Здесь стоит заострить наше внимание на расплывчатой фразе «управлять умами» («ménager les esprits»), в которой «ménager» может значить как «обращаться с осторожностью», так и «организовывать, покорять, овладевать»[244]. Все эти значения предполагают некоторую степень манипуляции, хотя последние варианты перевода подразумевают положительное стремление повлиять на общественное сознание.

В общем и целом, комитет не задавался целью подтолкнуть общественное мнение в каком-то определенном направлении[245]. Как было вполне известно в начале XIX века на опыте Франции, указы и законы могли быть использованы для того, чтобы вызывать в читателях и слушателях определенные эмоции, но комитет старался избегать высокопарных выражений при их составлении[246]. Кроме того, комитет отказался от того, чтобы использовать листовки и газеты с целью повлиять на общественное мнение в России. Например, в 1803 году Чарторыйский, будучи заместителем министра иностранных дел, подчеркивал важную роль общественного мнения во французской политике. Он даже агитировал в российском правительстве за то, чтобы распространять во Франции листовки, которые «открыли бы глаза» французской нации на «гордыню и излишества Бонапарта»[247]. Кочубей также обращался к разным методам работы с «общественным мнением» во Франции в своем любопытном труде под заглавием «Беседы с господином Фуше» (1808)[248]. Два главных отличия, которые он выявляет между Францией и Россией, состоят в стремлении французского правительства «управлять общественным мнением», дабы «управлять империей», а также готовность использовать с этой целью печатные издания. В России же правительство вело себя так, «как если бы не существовало общественного мнения»[249]. Утверждение Кочубея соответствовало действительности в том смысле, что комитет никогда не обсуждал возможность повлиять на результат политических дебатов в России при помощи газет и журналов, – или, по крайней мере, ничего подобного в протоколах заседаний, которые вел Строганов, не зафиксировано. Из всех доступных инструментов они предпочитали молчание, особенно в том, что касалось самых «деликатных», по их мнению, вопросов.
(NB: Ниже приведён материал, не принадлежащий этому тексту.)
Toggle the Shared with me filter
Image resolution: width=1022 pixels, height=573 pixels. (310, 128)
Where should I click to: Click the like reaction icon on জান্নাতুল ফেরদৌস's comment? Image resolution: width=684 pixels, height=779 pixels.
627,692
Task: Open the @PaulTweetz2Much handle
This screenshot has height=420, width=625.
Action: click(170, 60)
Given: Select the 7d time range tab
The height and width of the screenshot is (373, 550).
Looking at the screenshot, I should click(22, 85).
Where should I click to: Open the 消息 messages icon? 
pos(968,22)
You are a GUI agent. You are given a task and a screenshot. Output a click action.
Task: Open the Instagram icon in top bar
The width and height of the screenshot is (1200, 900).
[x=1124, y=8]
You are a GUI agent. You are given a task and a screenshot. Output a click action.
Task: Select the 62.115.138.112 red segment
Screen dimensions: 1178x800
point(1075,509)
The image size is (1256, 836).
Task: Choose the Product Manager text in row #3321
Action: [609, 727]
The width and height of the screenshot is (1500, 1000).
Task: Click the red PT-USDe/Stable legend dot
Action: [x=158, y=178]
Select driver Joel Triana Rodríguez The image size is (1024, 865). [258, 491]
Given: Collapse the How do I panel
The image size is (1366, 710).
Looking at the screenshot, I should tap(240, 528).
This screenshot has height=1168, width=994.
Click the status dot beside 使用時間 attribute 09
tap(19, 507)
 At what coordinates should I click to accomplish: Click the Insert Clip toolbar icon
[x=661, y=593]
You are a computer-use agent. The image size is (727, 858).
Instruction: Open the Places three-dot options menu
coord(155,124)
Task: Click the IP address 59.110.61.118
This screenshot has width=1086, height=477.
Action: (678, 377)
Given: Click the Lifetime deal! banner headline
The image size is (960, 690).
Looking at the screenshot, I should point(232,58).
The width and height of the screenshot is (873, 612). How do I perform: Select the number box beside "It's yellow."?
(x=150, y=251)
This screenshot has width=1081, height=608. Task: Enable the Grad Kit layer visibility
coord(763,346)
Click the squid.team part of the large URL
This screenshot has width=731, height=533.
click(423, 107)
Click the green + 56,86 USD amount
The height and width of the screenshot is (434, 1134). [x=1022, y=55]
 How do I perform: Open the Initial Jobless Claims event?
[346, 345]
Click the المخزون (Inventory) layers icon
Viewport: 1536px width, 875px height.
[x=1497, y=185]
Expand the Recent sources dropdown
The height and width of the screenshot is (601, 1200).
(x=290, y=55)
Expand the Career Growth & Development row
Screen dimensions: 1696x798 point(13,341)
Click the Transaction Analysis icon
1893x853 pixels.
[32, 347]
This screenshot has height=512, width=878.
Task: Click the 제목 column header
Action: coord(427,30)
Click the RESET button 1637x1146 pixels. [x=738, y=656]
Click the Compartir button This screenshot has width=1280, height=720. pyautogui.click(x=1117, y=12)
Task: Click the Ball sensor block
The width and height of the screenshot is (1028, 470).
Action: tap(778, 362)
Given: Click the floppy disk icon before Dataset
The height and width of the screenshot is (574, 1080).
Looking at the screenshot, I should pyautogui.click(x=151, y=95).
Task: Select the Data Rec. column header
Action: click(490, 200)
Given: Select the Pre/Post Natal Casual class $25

Молчание оказалось вполне радикальной политической мерой, что и продемонстрировал комитет, обнародовав министерскую реформу 8 сентября 1802 года. Систематическое обсуждение создания министерств началось еще 10 февраля 1802 года[250] и продолжилось на протяжении месяцев. Из страха неприятия и в отсутствие управленческого опыта было решено испросить совета у Александра Воронцова и некоторых других сановников[251]. Тем не менее члены комитета все еще не решались представить свой проект вниманию Государственного совета. Из протоколов заседаний следует, что их больше всего волновало быстрое распространение новостей о предстоящей реформе, создававшее препятствия в коллегиях. По соображению комитета, в ходе этой реформы коллежские канцлеры могли бы противодействовать только что назначенным министрам в наборе административного персонала. Александр также опасался, что сможет пострадать от «постоянной неприязни, вызванной их жалобами, и так далее» («des dégoûts continuels par leurs plaintes, etc. etc.»)[252]. Завеса секретности была настолько непроницаемой, что Александр даже не уведомил свою мать Марию Федоровну, чем вызвал скандал при дворе. На практике последствия походили на полный хаос: министерская реформа вступила в силу в день ее оглашения, а туманность ее формулировок ввела петербургских чиновников в крайнее замешательство[253].